As Team Obama readies its nearly $300 billion mortgage bailout — a plan that at best will have only minor positive impact, and at worst will welfare-ize the housing sector even more — there are recovery indicators out there that are being ignored by the pessimistic administration and its media allies.
Consumer incomes, after tax and adjusted for inflation, have increased for five straight months, which is largely from the tax-cut effect of plunging energy prices. Housing affordability is at a record high. Purchasing-manager surveys are now bottoming out. Fear-based credit spreads continue to decline. The money supply is expanding rapidly. And commodity prices are bottoming.
And then there’s one indicator that never gets enough credit — the shape of the Treasury yield curve.
When short-term rates moved above long-term rates back in 2006, Ben Bernanke rushed to tell us that it would not signal a recession since interest rates were too low and historical precedence would not apply. By the middle of 2006, this curve had turned decisively negative, and roughly a year and a half later the economy headed into recession.

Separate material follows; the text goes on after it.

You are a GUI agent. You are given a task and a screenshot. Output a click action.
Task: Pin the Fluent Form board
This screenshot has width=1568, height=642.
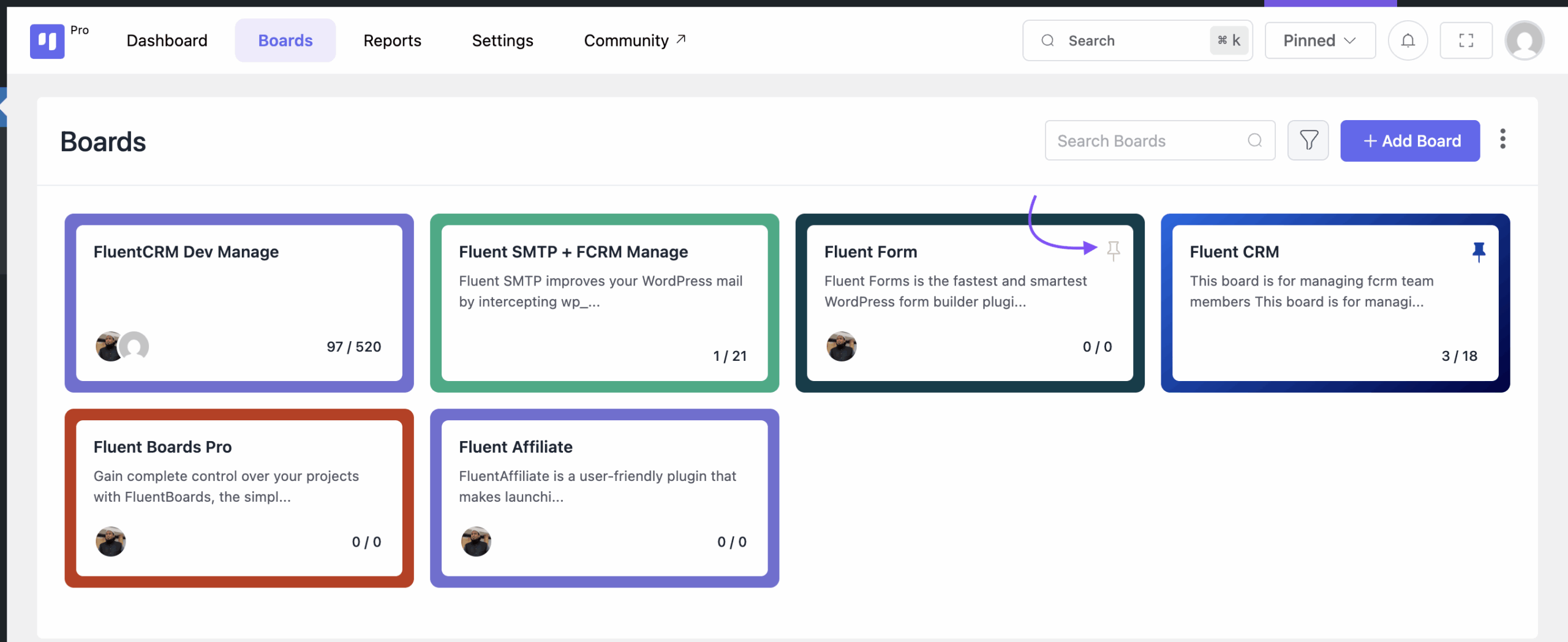[x=1114, y=251]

However, the Treasury curve has right-sized since February 2008, roughly a year ago. Today, 10-year govies are roughly 3 percent, while the 3-month Treasury bill is about 0.25 percent. This, of course, is a sign of monetary ease — usually with about a one-year lag the economy responds to this therapy. Well, it’s about a year right now.
Noteworthy is the factoid that nearly every post-WWII recession has been preceded by an inverted Treasury curve and an oil shock. Sound familiar? Then the economy heals as oil prices come down and the Treasury curve normalizes. Also sound familiar?